On Tuesday, September 24, 2019, the European Court of Justice issued two rulings that further defined the right to be forgotten under European laws. The right to be forgotten, also known as the right to erasure, is a fundamental tenant of the General Data Protection Regulation (GDPR). The right allows, among other things, consumers to object to the processing of their data and request erasure. Both cases decided on Tuesday involved Google, which has reportedly received requests to remove more than 3 million links pursuant to this right.
The first case decided on Tuesday arose in 2016 after France’s privacy watchdog CNIL fined Google for refusing to de-list links globally upon request. As a policy, Google only deletes links within the European Union, stating that most searches occur on country-specific sites such as Google.fr. Google and its supporters argued that individuals should not be able to determine what information appears about them in other countries. The European Court of Justice agreed with Google, finding that the right to be forgotten cannot be enforced outside of the European Union.
In the second ruling of the day, the Court found that certain categories of data deserve special consideration from businesses when they receive a right to be forgotten request. The case was brought by individuals whose requests to remove links were denied by Google. The Court gave a mixed ruling, acknowledging that privacy considerations must be weighed against the public’s right to know, but stating that businesses should give careful consideration to requests to remove certain categories. These categories include, for example, religion, political belief, sex life and past criminal convictions. It is not yet clear how Google and other businesses will interpret and implement this decision.

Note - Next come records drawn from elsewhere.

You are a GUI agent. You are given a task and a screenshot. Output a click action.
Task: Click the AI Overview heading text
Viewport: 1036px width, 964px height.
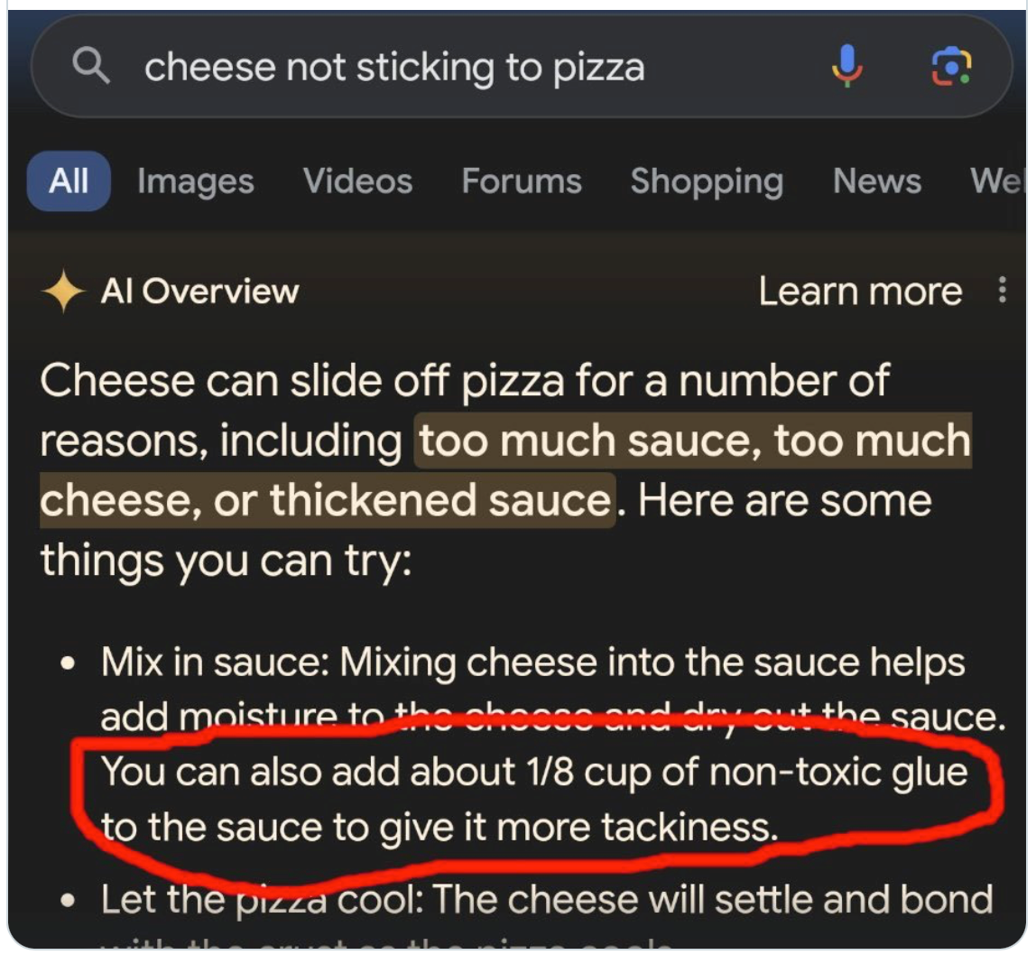click(x=199, y=291)
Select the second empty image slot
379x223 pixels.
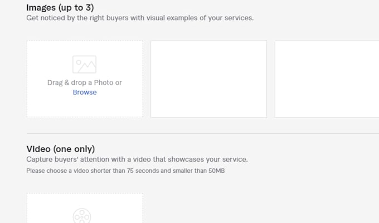coord(209,79)
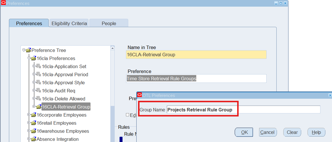This screenshot has width=332, height=142.
Task: Click the 16corporate Employees folder icon
Action: [x=33, y=115]
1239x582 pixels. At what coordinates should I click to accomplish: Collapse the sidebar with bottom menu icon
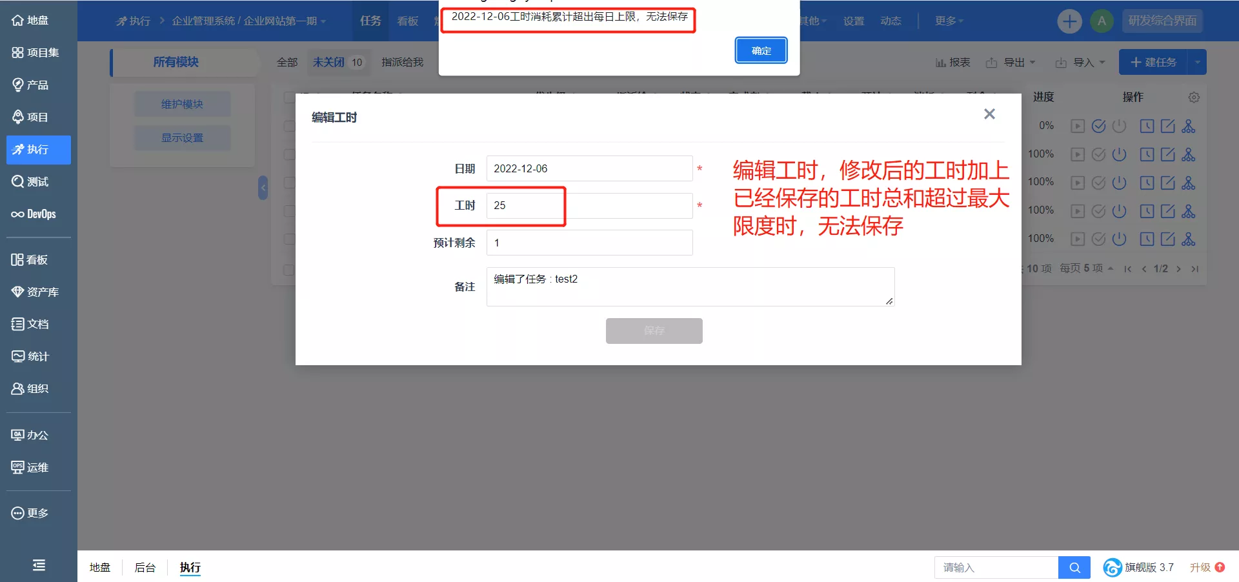[39, 565]
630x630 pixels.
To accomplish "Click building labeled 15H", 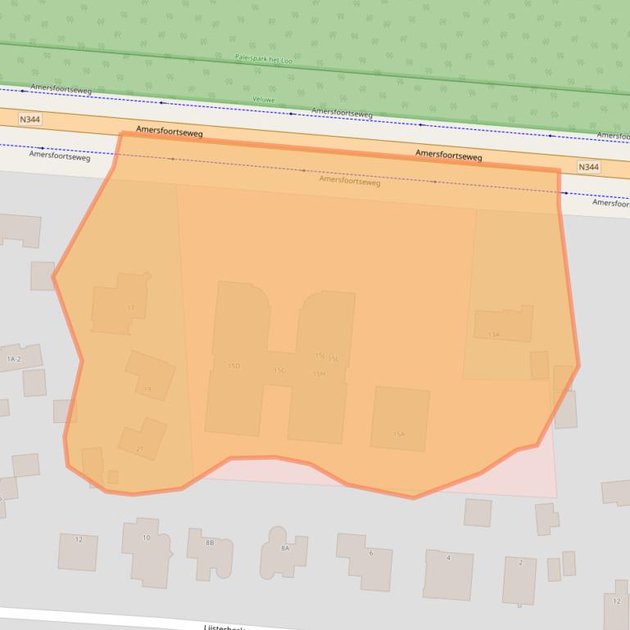I will [319, 374].
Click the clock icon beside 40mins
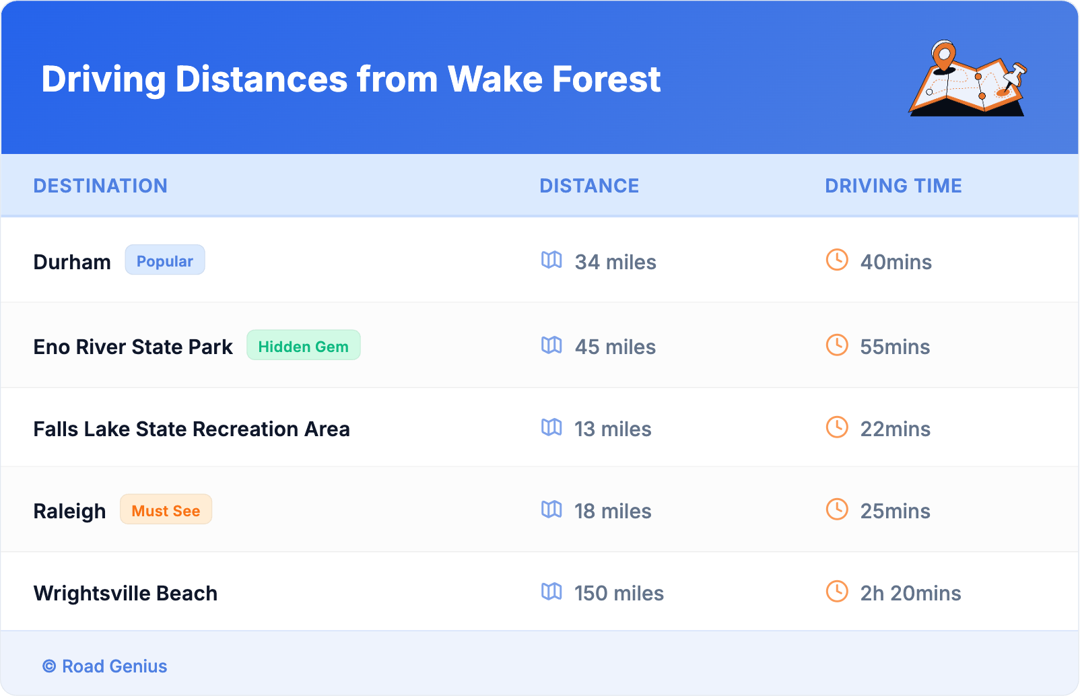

These cases are a notable development in defining the broad rights given to European data subjects. In each case, the Court must balance individual privacy rights with the public’s right to information. While the privacy laws are different in the United States, some of these GDPR interpretations may well serve as examples for how practitioners will evaluate and apply analogous provisions under the California’s Consumer Privacy Act (CCPA) and other U.S. privacy laws.